Nach der Sage soll ein unterirdischer Gang von der alten Burg nach Rossach gegangen sein.

Ein altes Haus mit hohem Giebel im untern Dorf heißt die Kanzlei.

An der Kellerthüre eines weiteren alten Hauses steht die Jahrszahl 1592.

Zu bemerken ist noch die große Ölmühle auf der mit herrlichen Bäumen bewachsenen Insel. Hier errichteten die Gebrüder Baumann 1812 die erste mechanische Wollspinnerei in Württemberg mit englischen Maschinen, aber die Schwierigkeit des Verkehrs, Brandunglück und die schlechten Zeiten ließen das Unternehmen, welches den Wohlstand der Gemeinde und der Umgegend hätte heben können, nicht emporkommen. Die Spinnerei gieng wieder ein.

Am Fußweg nach Widdern auf der jenseitigen Thalseite steht die alte Kapelle zu den vierzehn Nothhelfern im Schatten zweier Lindenbäume.

Mit Trinkwasser ist der Ort reichlich versehen, aber die größere Anzahl der 7 Pumpbrunnen leidet bei starkem Regen unter Jauchezusatz.
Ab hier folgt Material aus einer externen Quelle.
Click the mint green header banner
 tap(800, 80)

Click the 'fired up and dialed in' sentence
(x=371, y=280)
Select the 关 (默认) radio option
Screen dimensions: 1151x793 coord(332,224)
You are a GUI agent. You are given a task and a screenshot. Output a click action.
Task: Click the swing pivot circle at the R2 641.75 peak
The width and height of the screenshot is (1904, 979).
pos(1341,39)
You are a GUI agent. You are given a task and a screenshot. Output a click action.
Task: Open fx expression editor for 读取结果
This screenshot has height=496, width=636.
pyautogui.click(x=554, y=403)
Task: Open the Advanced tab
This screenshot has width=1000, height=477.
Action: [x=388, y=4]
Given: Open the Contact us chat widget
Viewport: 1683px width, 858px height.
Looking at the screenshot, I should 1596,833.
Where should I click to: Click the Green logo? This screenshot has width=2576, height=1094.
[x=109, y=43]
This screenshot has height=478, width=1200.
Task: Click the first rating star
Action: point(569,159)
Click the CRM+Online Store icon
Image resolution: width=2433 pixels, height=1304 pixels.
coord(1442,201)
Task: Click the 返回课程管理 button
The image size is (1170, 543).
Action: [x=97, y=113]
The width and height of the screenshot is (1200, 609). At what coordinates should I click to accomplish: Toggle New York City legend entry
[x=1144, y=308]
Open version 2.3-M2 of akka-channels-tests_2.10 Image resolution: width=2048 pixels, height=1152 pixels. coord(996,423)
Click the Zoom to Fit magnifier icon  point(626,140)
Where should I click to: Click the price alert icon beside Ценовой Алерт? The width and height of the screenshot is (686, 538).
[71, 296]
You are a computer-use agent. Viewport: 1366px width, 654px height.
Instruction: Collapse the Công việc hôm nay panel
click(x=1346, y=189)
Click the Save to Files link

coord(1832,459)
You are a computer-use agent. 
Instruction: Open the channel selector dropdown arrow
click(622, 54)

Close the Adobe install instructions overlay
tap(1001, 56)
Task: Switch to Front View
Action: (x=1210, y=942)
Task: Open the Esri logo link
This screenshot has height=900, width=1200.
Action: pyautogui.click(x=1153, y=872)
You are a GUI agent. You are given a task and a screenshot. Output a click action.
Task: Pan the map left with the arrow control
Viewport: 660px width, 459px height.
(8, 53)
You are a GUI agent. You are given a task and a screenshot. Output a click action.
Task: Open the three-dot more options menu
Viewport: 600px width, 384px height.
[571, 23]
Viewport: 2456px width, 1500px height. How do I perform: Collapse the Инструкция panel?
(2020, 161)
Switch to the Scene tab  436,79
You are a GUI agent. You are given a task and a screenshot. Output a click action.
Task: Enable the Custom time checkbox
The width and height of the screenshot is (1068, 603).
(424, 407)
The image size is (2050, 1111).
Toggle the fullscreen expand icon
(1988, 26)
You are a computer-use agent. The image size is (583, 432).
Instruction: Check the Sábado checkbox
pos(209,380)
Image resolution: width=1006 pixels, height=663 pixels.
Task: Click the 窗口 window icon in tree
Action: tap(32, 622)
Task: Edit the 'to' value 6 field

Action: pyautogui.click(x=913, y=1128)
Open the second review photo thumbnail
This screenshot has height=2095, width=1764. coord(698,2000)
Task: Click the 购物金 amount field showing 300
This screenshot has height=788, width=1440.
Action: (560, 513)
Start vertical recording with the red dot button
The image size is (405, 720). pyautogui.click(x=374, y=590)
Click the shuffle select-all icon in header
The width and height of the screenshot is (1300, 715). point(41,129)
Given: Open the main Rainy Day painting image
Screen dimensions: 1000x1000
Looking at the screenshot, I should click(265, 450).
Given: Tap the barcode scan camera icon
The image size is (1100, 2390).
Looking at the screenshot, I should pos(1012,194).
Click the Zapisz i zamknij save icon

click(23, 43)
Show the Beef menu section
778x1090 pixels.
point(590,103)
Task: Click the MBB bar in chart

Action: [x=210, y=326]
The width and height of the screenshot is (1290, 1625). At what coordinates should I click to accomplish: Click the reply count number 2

Die Markung ist reich an Quellen, doch ist keine derselben gefaßt. Die bedeutendsten sind der sog. erste Brunnen, der alte Mörsbrunnen, an der Straße nach Schönthal, der Windbrunnen im Neusasser Flur, der Weihenbrunnen hinter dem Judenkirchhof, sodann Quellen im Kellerberg, im Storchwald und im Katharinenberg. Die den Ort im Halbkreis umfließende Jagst tritt öfters aus, überschwemmt das Wiesenthal und verderbt das Futter. Da sie noch hart am Ort ein Altwasser, Ader genannt, bildet, so ist der Ort bei Hochwasser bisweilen Wochen lang vom Verkehr auf der Staatsstraße, welche von Schönthal nach Möckmühl zur Eisenbahn auf dem rechten Ufer führt, abgeschnitten, ein für das gewerbreiche und handeltreibende Volk empfindlicher Mißstand.

Auf der Markung bestehen 4 Steinbrüche, 3 an der Straße nach Jagsthausen, einer an der Straße nach Neuhof. Doch werden bessere Bausteine von außen bezogen.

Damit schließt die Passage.